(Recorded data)
****************************************

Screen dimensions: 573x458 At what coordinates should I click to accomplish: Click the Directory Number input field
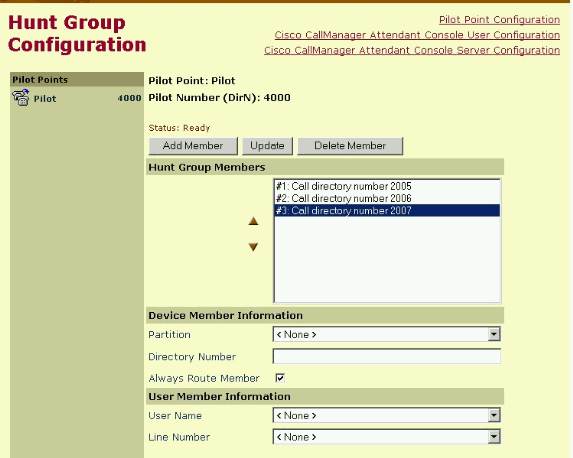tap(387, 356)
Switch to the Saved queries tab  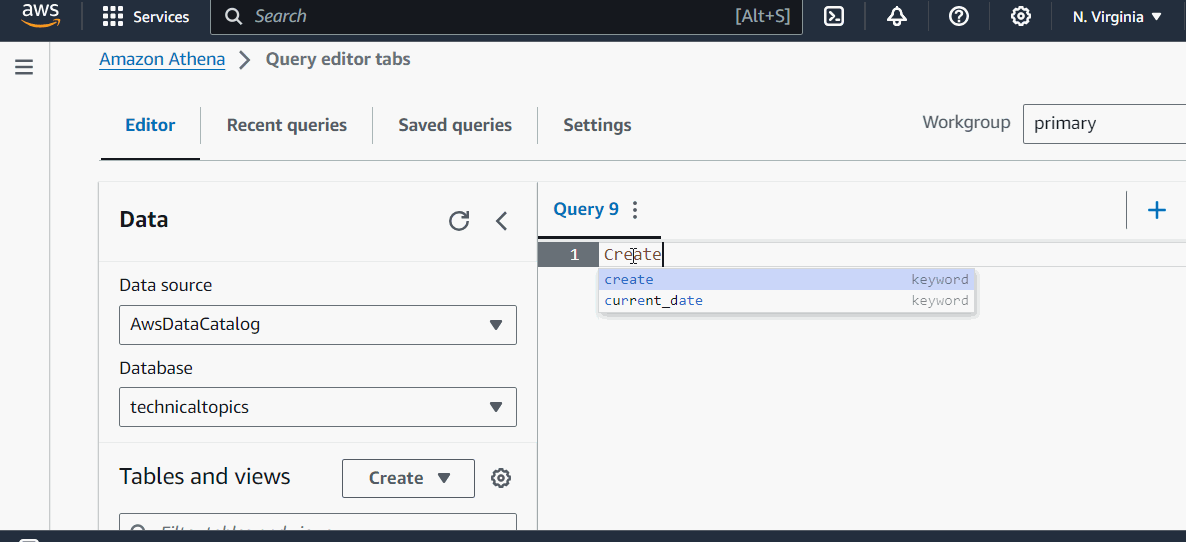pyautogui.click(x=454, y=125)
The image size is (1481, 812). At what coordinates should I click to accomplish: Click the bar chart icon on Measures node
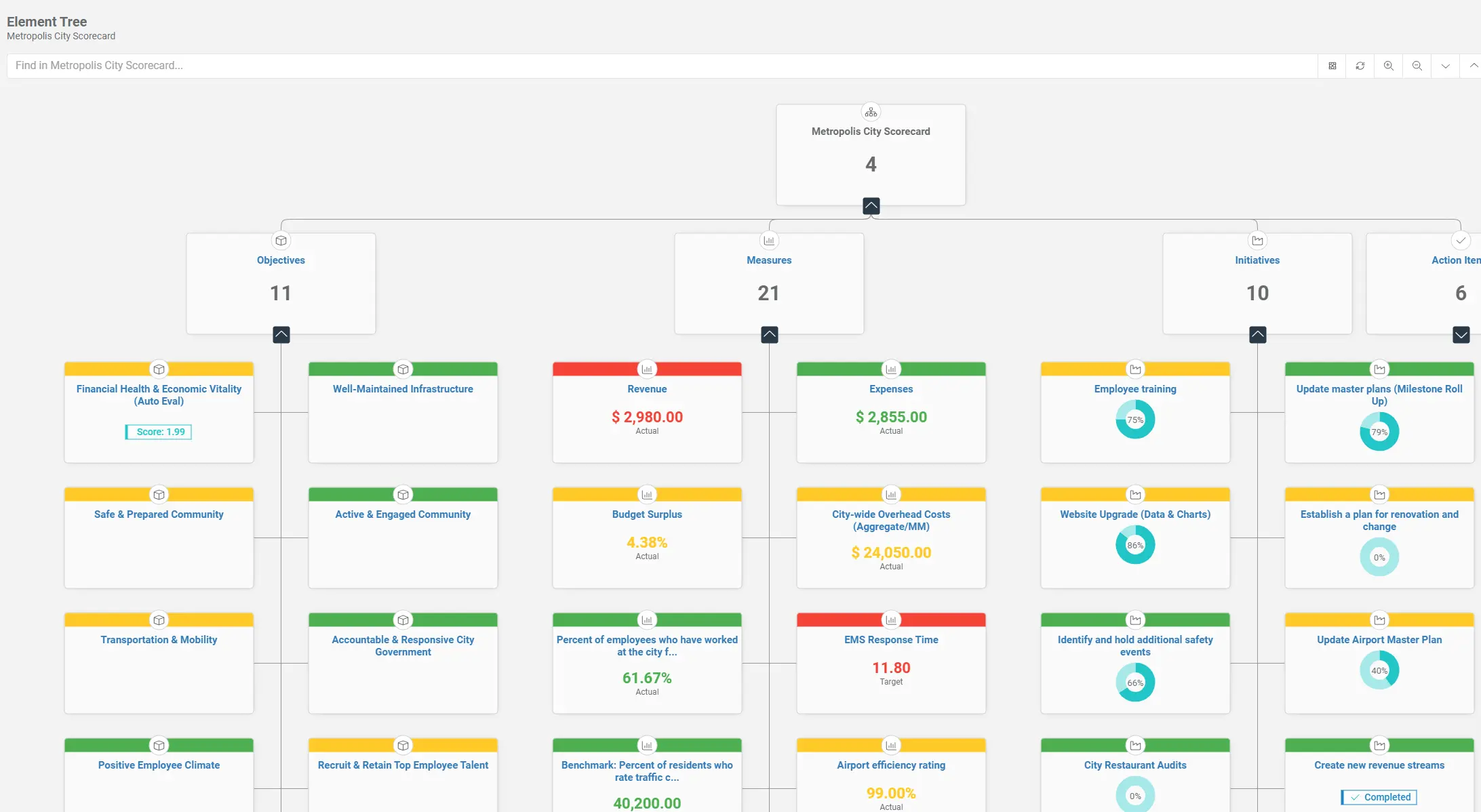[769, 241]
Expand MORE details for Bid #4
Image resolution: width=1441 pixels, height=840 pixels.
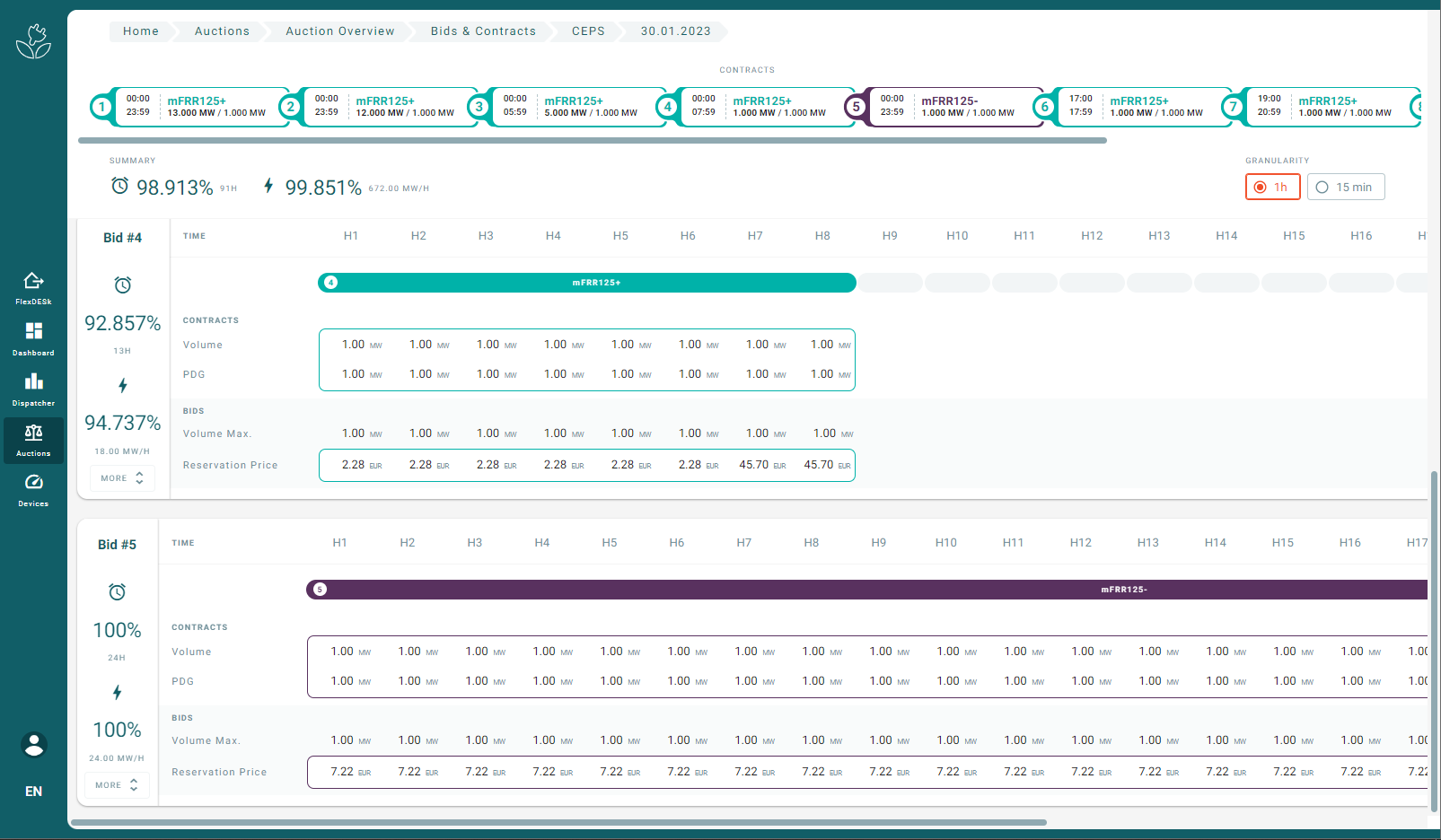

****************************************

### Exercise prompt
Emit the lines of the data above from the one containing "The image size" through its final line, both endpoints included. Pictures do not belong in the output.

### Exercise solution
The image size is (1481, 812). At what coordinates should I click to accomplish: Click the bar chart icon on Measures node
[769, 241]
Expand MORE details for Bid #4
Image resolution: width=1441 pixels, height=840 pixels.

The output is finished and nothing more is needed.